RECORDS PROVIDED =
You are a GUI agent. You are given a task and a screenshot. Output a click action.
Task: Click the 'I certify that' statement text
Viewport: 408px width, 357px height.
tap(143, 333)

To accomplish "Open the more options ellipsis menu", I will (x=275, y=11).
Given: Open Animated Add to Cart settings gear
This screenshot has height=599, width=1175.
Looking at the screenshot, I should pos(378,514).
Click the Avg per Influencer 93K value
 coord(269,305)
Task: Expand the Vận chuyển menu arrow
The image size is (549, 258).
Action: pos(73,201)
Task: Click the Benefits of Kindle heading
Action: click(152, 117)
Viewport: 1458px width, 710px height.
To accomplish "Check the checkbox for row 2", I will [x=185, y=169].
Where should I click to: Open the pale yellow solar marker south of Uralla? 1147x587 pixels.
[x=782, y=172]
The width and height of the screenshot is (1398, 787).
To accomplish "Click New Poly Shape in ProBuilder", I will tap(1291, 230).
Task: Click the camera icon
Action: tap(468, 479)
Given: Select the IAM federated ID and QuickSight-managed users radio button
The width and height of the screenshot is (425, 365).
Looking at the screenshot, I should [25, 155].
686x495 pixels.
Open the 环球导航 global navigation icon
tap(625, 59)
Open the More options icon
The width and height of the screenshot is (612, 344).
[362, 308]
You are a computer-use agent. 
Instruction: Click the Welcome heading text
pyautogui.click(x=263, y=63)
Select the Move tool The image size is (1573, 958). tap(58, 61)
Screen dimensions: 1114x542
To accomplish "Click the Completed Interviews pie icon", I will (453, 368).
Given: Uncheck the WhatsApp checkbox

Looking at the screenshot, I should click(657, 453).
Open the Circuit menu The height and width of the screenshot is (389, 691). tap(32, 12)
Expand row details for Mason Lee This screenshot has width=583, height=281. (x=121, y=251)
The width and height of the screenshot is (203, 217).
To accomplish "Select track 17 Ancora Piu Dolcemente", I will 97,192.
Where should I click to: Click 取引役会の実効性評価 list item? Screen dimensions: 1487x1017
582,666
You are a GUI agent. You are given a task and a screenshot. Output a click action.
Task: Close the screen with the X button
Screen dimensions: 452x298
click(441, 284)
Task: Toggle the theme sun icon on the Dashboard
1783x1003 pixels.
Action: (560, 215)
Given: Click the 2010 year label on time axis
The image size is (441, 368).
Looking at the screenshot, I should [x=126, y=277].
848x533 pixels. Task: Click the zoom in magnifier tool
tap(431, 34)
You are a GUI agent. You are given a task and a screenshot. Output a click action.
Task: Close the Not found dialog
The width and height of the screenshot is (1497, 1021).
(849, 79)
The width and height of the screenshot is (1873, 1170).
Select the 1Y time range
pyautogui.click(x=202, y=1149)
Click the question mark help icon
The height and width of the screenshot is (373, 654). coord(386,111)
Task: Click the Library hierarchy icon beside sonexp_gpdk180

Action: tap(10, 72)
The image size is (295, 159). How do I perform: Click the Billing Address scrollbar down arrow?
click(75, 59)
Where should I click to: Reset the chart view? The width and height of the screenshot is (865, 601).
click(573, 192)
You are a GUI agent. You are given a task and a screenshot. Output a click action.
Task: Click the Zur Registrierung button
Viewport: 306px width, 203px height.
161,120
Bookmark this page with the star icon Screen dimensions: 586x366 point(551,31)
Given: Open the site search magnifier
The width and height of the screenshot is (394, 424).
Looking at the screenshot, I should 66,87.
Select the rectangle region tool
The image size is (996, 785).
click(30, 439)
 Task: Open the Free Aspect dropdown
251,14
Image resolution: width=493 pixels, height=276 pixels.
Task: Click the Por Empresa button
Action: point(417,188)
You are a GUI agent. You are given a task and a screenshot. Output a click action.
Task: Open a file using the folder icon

YOUR GOAL =
Please output all the lines above as a numbered list, leaving out the blank lines.

THE COMPLETED TASK =
1. You are a GUI agent. You are given a task and a screenshot. Output a click action.
2. Task: Click the 'I certify that' statement text
3. Viewport: 408px width, 357px height.
4. tap(143, 333)
5. To accomplish "Open the more options ellipsis menu", I will (x=275, y=11).
6. Given: Open Animated Add to Cart settings gear
7. This screenshot has height=599, width=1175.
8. Looking at the screenshot, I should pos(378,514).
9. Click the Avg per Influencer 93K value
10.  coord(269,305)
11. Task: Expand the Vận chuyển menu arrow
12. The image size is (549, 258).
13. Action: pos(73,201)
14. Task: Click the Benefits of Kindle heading
15. Action: click(152, 117)
16. Viewport: 1458px width, 710px height.
17. To accomplish "Check the checkbox for row 2", I will [x=185, y=169].
18. Where should I click to: Open the pale yellow solar marker south of Uralla? 1147x587 pixels.
19. [x=782, y=172]
20. The width and height of the screenshot is (1398, 787).
21. To accomplish "Click New Poly Shape in ProBuilder", I will tap(1291, 230).
22. Task: Click the camera icon
23. Action: tap(468, 479)
24. Given: Select the IAM federated ID and QuickSight-managed users radio button
25. The width and height of the screenshot is (425, 365).
26. Looking at the screenshot, I should [25, 155].
27. 686x495 pixels.
28. Open the 环球导航 global navigation icon
29. tap(625, 59)
30. Open the More options icon
31. The width and height of the screenshot is (612, 344).
32. [362, 308]
33. You are a computer-use agent. 
34. Instruction: Click the Welcome heading text
35. pyautogui.click(x=263, y=63)
36. Select the Move tool The image size is (1573, 958). tap(58, 61)
37. Screen dimensions: 1114x542
38. To accomplish "Click the Completed Interviews pie icon", I will (453, 368).
39. Given: Uncheck the WhatsApp checkbox
40. Looking at the screenshot, I should click(657, 453).
41. Open the Circuit menu The height and width of the screenshot is (389, 691). tap(32, 12)
42. Expand row details for Mason Lee This screenshot has width=583, height=281. (x=121, y=251)
43. The width and height of the screenshot is (203, 217).
44. To accomplish "Select track 17 Ancora Piu Dolcemente", I will 97,192.
45. Where should I click to: Click 取引役会の実効性評価 list item? Screen dimensions: 1487x1017
46. 582,666
47. You are a GUI agent. You are given a task and a screenshot. Output a click action.
48. Task: Close the screen with the X button
49. Screen dimensions: 452x298
50. click(441, 284)
51. Task: Toggle the theme sun icon on the Dashboard
52. 1783x1003 pixels.
53. Action: (560, 215)
54. Given: Click the 2010 year label on time axis
55. The image size is (441, 368).
56. Looking at the screenshot, I should [x=126, y=277].
57. 848x533 pixels. Task: Click the zoom in magnifier tool
58. tap(431, 34)
59. You are a GUI agent. You are given a task and a screenshot. Output a click action.
60. Task: Close the Not found dialog
61. The width and height of the screenshot is (1497, 1021).
62. (849, 79)
63. The width and height of the screenshot is (1873, 1170).
64. Select the 1Y time range
65. pyautogui.click(x=202, y=1149)
66. Click the question mark help icon
67. The height and width of the screenshot is (373, 654). coord(386,111)
68. Task: Click the Library hierarchy icon beside sonexp_gpdk180
69. Action: tap(10, 72)
70. The image size is (295, 159). How do I perform: Click the Billing Address scrollbar down arrow?
71. click(75, 59)
72. Where should I click to: Reset the chart view? The width and height of the screenshot is (865, 601).
73. click(573, 192)
74. You are a GUI agent. You are given a task and a screenshot. Output a click action.
75. Task: Click the Zur Registrierung button
76. Viewport: 306px width, 203px height.
77. 161,120
78. Bookmark this page with the star icon Screen dimensions: 586x366 point(551,31)
79. Given: Open the site search magnifier
80. The width and height of the screenshot is (394, 424).
81. Looking at the screenshot, I should 66,87.
82. Select the rectangle region tool
83. The image size is (996, 785).
84. click(30, 439)
85.  Task: Open the Free Aspect dropdown
86. 251,14
87. Image resolution: width=493 pixels, height=276 pixels.
88. Task: Click the Por Empresa button
89. Action: point(417,188)
90. You are a GUI agent. You are given a task and a screenshot. Output a click action.
91. Task: Open a file using the folder icon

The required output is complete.